1 Rhology May 22, 2013 at 12:35 pm

Try to meet with all the pastoral committee members for counsel. 
And also recommend that we look for someone else. That is pretty problematic for a pastor.

2 LarryFarlow May 22, 2013 at 12:48 pm

There’s a lot here. If he didn’t reveal this to the search committee, that in itself is a problem. If, on the off chance, he’s twice a widower, it may not be a problem but if he’s been twice divorced, especially if either of them took place while he was a believer, it would have to be a very special circumstance for him to be acceptable as a pastor candidate in my opinion. Apart from some very good explanation, he’d be off the list in my opinion. I’d have to go to the search committee and share my concerns and get their input.

3 Bennett Willis May 22, 2013 at 1:17 pm

The fact that the candidate did not mention this to the committee is a serious issue.  The candidate knew that this would be a problem for any church and it should have been cleared (with explanation) during the first discussion.  There are reasons for marriages ending and they may not have had anything to do with the candidate but failing to bring up the topic is a serious issue.

4 Chris Roberts May 22, 2013 at 1:24 pm

At a minimum, postpone his preaching in view of a call. He does not need to be presented until the committee knows more. It would be surprising for a committee to fail to ask a potential pastor about his marriage, but they need to quickly correct the mistake. If he is twice a widower, that’s one thing. Twice divorced, however, is quite another. Postpone his preaching, schedule more time to talk.

5 Cody May 22, 2013 at 3:39 pm

Stand-up at just the right time in the sermon and reveal his secrets to everyone, obviously.
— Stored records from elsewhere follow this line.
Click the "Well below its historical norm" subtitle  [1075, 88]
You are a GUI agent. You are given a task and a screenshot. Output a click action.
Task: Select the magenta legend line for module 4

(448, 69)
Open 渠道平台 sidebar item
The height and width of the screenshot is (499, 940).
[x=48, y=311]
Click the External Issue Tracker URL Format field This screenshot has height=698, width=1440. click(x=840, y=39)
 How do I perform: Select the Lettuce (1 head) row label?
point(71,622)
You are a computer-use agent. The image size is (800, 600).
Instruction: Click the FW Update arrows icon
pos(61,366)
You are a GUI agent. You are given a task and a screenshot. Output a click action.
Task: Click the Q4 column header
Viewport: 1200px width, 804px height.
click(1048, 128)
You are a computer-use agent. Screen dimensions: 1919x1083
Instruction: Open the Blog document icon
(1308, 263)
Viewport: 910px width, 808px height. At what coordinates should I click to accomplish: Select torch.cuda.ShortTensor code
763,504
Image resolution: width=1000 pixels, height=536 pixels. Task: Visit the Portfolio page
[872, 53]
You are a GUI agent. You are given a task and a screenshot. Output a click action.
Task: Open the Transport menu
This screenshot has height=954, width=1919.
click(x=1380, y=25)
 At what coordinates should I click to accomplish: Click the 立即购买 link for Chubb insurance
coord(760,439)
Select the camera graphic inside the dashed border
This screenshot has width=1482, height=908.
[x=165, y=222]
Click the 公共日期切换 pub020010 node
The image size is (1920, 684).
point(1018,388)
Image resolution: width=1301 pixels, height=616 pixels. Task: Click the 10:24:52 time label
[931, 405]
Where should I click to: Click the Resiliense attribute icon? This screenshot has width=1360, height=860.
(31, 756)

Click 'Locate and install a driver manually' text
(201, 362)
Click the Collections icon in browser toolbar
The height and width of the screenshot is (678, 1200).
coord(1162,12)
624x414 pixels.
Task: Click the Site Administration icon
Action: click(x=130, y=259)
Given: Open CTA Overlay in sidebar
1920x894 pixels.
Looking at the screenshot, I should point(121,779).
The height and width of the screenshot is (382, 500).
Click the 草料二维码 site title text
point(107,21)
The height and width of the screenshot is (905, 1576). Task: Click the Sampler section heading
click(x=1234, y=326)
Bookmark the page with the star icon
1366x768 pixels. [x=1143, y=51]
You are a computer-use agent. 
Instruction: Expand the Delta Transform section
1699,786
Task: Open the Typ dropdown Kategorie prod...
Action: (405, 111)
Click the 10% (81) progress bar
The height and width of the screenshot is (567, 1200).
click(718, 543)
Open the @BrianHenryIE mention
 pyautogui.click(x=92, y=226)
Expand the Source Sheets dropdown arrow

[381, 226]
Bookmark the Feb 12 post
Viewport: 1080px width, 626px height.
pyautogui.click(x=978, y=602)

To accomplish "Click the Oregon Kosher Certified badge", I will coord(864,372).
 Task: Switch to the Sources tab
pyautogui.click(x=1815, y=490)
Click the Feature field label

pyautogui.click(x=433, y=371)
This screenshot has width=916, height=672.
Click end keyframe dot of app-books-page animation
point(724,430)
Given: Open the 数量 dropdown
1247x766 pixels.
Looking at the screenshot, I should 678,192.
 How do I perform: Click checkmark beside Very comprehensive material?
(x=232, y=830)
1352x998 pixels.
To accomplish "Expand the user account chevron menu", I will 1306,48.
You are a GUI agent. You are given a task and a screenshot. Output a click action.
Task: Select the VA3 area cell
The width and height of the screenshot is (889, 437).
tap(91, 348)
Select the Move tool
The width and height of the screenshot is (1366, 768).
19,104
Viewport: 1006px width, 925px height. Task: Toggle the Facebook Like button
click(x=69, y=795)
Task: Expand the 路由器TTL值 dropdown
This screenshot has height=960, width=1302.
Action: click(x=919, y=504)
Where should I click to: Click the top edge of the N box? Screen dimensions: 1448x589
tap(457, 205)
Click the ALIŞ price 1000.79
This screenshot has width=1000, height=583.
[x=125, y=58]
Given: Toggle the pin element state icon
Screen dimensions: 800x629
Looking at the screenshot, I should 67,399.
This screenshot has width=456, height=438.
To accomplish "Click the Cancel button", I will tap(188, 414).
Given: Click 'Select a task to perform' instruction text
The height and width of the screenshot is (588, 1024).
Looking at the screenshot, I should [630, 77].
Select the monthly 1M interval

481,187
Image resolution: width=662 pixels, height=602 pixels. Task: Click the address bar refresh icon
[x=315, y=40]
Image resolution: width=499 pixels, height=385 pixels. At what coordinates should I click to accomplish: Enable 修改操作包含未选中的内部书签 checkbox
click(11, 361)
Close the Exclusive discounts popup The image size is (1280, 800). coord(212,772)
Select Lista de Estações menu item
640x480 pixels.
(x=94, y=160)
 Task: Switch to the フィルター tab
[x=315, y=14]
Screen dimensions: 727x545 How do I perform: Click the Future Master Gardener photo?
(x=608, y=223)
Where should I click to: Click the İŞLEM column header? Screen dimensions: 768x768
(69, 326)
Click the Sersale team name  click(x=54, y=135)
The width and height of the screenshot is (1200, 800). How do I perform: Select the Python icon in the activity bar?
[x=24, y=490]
Standard.

6 David May 22, 2013 at 4:21 pm

I would take it case-by-case and church-by-church.  
Questions I’d consider:
Case-by-case:
1) Why has he been married more than once?
2) If he has been divorced, what were the circumstances?  Was he a believer yet?  Were his past wives unfaithful, were they unbelievers that deserted him, or was it his fault?
Since 1 Timothy 3 says “one-woman man” in the Greek (disclaimer: I don’t know Greek), I would offer this: The verb tense on “one-woman man” is “must be”, not “must have always been”.  For example, if someone is a serial flirt now, they are not a one-woman man now and therefore disqualified.  If they were that way in the past, but are married to one woman and faithful now, I would say they are qualified.  The qualifications that are put side-by-side with “one-woman man” are all “must be” qualifications.  The Apostle Paul was definitely not “above reproach”, “merciful”, or “not violent, but gentle” when he was persecuting Christians!
Still, I think church-by-church questions should also be considered:
1) Do the church’s bylaws permit him to be a candidate?  How does the church go about amending its bylaws, and would the leadership be in favor?
2) Are the church members, by and large, capable of looking at his past properly?  Or will making him the pastor distract the church from its mission or cause a split?
I’m on a search committee at my (Baptist) church.  We went through something very similar earlier this year where a candidate who looked like a great fit had to be removed from the running because our bylaws wouldn’t permit a divorced man to serve as pastor – even though the divorce had happened decades ago and wasn’t his fault.  Mark, I double checked my email to make sure I hadn’t emailed you about this! 🙂

7 Mark Lamprecht May 22, 2013 at 10:11 pm

@David You did not email me about this as far as I know. lol Interesting that someone made it into consideration before finding out he was divorced. I guess it just depends on where you all were in the process. Thanks for your insights.

8 Mark Lamprecht May 22, 2013 at 10:11 pm

@Cody 🙂

9 Mark Lamprecht May 22, 2013 at 10:13 pm

@Rhology @Chris Roberts Bennett Willis LarryFarlow Thanks for your insights. The situation may be a bit sticky but certainly not unresolvable.